*** AVAILABLE DATA ***
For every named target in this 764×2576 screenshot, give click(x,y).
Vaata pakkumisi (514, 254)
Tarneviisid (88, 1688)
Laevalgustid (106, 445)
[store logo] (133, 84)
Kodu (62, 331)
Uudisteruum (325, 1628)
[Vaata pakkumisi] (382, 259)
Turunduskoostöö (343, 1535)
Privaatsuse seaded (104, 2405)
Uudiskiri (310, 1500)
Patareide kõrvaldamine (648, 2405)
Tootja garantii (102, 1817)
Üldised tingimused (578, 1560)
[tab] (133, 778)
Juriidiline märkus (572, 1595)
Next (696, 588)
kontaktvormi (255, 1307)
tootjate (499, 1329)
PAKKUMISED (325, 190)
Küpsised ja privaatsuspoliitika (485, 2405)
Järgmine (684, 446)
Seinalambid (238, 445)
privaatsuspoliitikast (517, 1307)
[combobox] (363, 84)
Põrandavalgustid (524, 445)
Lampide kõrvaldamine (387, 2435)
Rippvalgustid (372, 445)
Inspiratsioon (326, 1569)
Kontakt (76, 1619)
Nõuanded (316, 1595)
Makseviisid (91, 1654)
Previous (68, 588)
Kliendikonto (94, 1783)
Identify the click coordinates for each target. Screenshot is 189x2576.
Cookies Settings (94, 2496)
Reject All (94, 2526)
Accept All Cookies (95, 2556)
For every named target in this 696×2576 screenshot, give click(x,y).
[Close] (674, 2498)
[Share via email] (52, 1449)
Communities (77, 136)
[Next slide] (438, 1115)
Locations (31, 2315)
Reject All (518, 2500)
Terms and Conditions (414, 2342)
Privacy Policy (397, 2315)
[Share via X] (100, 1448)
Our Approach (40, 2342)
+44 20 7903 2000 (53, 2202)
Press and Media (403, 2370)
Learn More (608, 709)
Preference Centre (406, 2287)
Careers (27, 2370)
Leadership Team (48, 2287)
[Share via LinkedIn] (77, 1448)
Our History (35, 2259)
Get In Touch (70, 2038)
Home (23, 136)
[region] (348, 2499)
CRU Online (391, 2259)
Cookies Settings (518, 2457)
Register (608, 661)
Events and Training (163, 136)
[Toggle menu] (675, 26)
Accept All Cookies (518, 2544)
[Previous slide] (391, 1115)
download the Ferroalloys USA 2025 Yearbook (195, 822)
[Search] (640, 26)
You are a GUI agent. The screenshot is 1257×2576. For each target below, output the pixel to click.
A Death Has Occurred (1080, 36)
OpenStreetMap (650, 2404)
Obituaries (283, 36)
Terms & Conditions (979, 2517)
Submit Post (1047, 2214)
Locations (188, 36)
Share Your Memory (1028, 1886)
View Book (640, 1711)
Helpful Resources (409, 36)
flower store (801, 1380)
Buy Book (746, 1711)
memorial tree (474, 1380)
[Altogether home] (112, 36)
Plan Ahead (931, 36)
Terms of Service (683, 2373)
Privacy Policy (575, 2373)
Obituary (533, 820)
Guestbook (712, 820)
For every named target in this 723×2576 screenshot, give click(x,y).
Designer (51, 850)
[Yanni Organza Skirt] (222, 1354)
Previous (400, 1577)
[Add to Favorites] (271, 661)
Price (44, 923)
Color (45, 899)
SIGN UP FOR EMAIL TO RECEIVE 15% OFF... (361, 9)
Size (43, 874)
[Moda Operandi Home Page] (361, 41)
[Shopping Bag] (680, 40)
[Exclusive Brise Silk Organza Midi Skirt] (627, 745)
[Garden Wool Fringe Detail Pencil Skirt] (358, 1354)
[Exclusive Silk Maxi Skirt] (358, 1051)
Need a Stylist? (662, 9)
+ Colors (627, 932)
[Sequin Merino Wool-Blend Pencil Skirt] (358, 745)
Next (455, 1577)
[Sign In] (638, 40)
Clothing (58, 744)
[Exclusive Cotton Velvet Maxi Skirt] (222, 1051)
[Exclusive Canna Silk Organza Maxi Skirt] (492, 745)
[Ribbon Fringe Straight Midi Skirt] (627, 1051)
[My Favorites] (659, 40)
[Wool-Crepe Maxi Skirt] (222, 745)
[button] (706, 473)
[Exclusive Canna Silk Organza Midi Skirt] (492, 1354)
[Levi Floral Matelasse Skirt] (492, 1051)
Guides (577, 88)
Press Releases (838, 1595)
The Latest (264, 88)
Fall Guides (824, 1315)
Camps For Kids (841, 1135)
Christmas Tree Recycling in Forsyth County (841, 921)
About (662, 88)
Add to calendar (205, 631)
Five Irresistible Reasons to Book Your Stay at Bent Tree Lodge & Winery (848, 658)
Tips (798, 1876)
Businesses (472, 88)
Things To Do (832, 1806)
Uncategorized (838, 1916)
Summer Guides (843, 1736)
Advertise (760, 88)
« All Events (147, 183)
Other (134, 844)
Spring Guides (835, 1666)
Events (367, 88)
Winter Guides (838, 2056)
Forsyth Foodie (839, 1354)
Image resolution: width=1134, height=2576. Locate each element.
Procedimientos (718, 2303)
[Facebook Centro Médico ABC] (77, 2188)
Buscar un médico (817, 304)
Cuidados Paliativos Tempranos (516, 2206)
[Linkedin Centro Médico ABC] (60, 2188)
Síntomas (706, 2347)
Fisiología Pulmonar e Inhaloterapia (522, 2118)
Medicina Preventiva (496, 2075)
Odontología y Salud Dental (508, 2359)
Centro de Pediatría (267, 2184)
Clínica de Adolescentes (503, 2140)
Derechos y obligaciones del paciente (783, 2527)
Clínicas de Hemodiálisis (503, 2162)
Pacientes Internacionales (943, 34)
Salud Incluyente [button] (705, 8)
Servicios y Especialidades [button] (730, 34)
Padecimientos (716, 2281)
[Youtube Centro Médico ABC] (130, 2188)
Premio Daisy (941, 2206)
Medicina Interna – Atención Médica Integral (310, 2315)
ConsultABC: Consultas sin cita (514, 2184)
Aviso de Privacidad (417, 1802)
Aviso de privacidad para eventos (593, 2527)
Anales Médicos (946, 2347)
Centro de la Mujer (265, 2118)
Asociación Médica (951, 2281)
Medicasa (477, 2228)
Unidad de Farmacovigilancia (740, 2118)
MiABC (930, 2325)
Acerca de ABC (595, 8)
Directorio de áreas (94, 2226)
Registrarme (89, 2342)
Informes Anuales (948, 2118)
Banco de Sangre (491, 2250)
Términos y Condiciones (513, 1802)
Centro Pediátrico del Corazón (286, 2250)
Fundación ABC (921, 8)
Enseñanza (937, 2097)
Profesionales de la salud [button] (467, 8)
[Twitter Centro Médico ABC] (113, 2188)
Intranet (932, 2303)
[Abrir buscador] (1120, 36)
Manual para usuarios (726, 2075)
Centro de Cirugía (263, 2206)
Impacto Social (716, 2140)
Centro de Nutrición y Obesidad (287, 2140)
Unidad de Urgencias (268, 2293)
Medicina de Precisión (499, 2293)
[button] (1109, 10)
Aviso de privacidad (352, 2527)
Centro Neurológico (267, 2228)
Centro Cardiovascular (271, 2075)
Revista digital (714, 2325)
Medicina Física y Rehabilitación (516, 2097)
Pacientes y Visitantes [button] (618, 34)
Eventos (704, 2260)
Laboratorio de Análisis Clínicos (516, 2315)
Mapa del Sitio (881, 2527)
*** End of AVAILABLE DATA ***
Reproduce, please, the lines of the material from its first line down to the line containing "Makseviisid (91, 1654)", keeping both ends and nothing beyond them.

For every named target in this 764×2576 screenshot, give click(x,y).
Vaata pakkumisi (514, 254)
Tarneviisid (88, 1688)
Laevalgustid (106, 445)
[store logo] (133, 84)
Kodu (62, 331)
Uudisteruum (325, 1628)
[Vaata pakkumisi] (382, 259)
Turunduskoostöö (343, 1535)
Privaatsuse seaded (104, 2405)
Uudiskiri (310, 1500)
Patareide kõrvaldamine (648, 2405)
Tootja garantii (102, 1817)
Üldised tingimused (578, 1560)
[tab] (133, 778)
Juriidiline märkus (572, 1595)
Next (696, 588)
kontaktvormi (255, 1307)
tootjate (499, 1329)
PAKKUMISED (325, 190)
Küpsised ja privaatsuspoliitika (485, 2405)
Järgmine (684, 446)
Seinalambid (238, 445)
privaatsuspoliitikast (517, 1307)
[combobox] (363, 84)
Põrandavalgustid (524, 445)
Lampide kõrvaldamine (387, 2435)
Rippvalgustid (372, 445)
Inspiratsioon (326, 1569)
Kontakt (76, 1619)
Nõuanded (316, 1595)
Makseviisid (91, 1654)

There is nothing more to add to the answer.